:: ANGEZEIGTER TEXT

Abstecher nach Chile

28 Oktober 2013

Ollagüe bis 15 Kilometer vor Estacion San Pedro 13.10.2013
Mit dem ersten Licht standen wir wieder ganz leise auf, schnell die Sachen zusammengesucht, rausgeschaut, ob uns auch keiner sieht und weg waren wir. Heute erwartete uns die Pampa, dazu ein paar saftige Anstiege und auch hier Kälte. Nach 67 Kilometern machten wir in einer Bushaltestelle eines Dorfes Pause. Danach starker Gegenwind mit Sandwirbeln, einem weiteren Anstieg, der nur mit schieben der Räder zu bewältigen war und einem Dorf, was zwar in unseren Karten existierte, aber nicht in der Realität. Nach 103 Kilometern war „der Ofen“ endgültig aus, wir konnten nicht mehr. Rechts von uns eine Grube mit Vulkangestein, dort beschlossen wir, die Zelte aufzustellen. Nicht so einfach bei dem Wind und die Zeltheringe ließen sich auch nicht in den Boden klopfen. Waldemar holte sich blutige Finger. Nach einer gefühlten Ewigkeit stand unser „Haus“ endlich. Nur schnell rein und den Wind draußen lassen.

::::

### ZU ERLEDIGEN
Gib den obigen Reisebericht über den Abstecher nach Chile vollständig und wortgetreu wieder.

:: BEREITGESTELLTE DATEN

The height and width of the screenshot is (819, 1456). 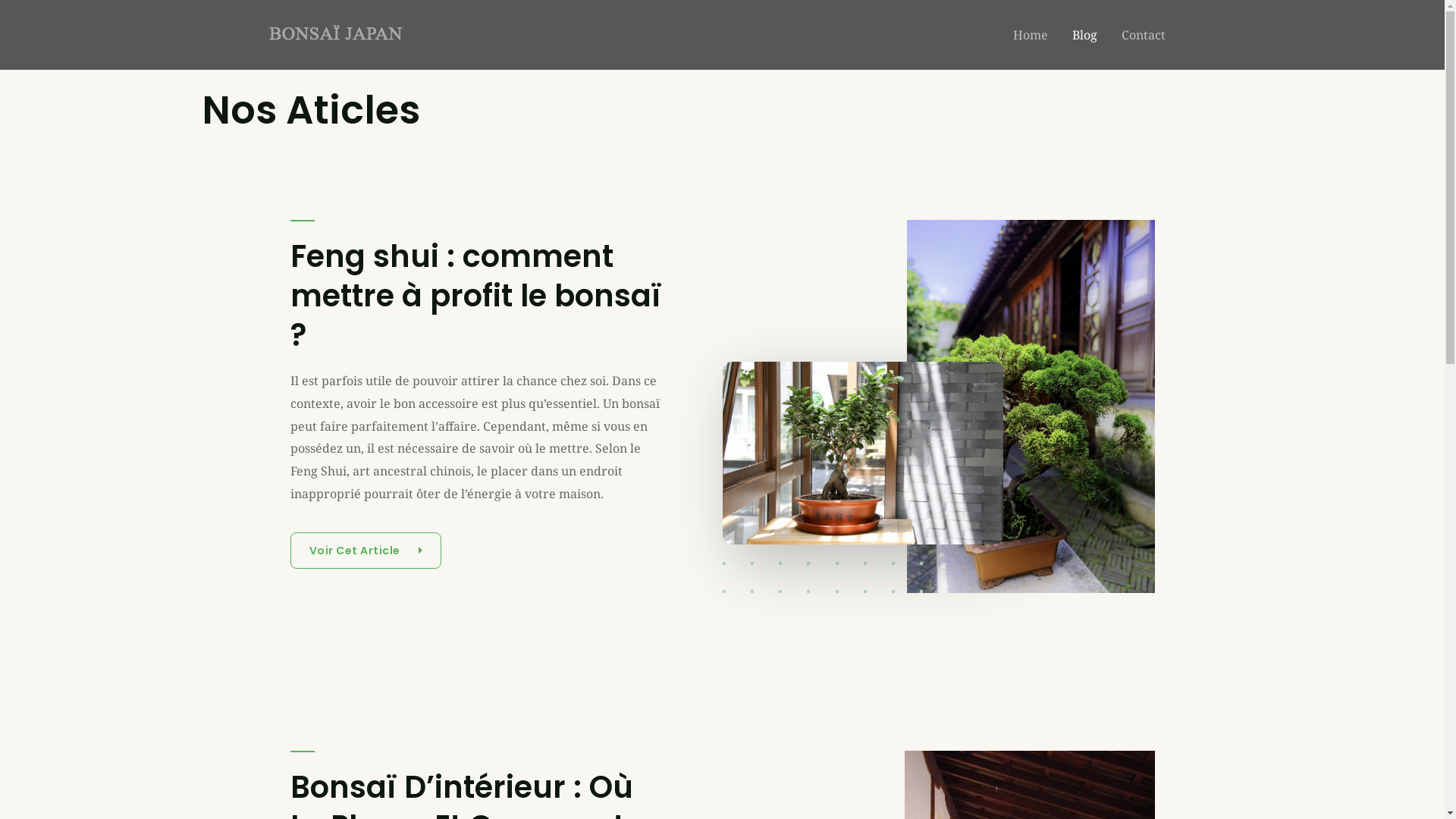 What do you see at coordinates (1143, 34) in the screenshot?
I see `'Contact'` at bounding box center [1143, 34].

::::

### LÖSUNG DER ÜBUNG
Abstecher nach Chile

28 Oktober 2013

Ollagüe bis 15 Kilometer vor Estacion San Pedro 13.10.2013
Mit dem ersten Licht standen wir wieder ganz leise auf, schnell die Sachen zusammengesucht, rausgeschaut, ob uns auch keiner sieht und weg waren wir. Heute erwartete uns die Pampa, dazu ein paar saftige Anstiege und auch hier Kälte. Nach 67 Kilometern machten wir in einer Bushaltestelle eines Dorfes Pause. Danach starker Gegenwind mit Sandwirbeln, einem weiteren Anstieg, der nur mit schieben der Räder zu bewältigen war und einem Dorf, was zwar in unseren Karten existierte, aber nicht in der Realität. Nach 103 Kilometern war „der Ofen“ endgültig aus, wir konnten nicht mehr. Rechts von uns eine Grube mit Vulkangestein, dort beschlossen wir, die Zelte aufzustellen. Nicht so einfach bei dem Wind und die Zeltheringe ließen sich auch nicht in den Boden klopfen. Waldemar holte sich blutige Finger. Nach einer gefühlten Ewigkeit stand unser „Haus“ endlich. Nur schnell rein und den Wind draußen lassen.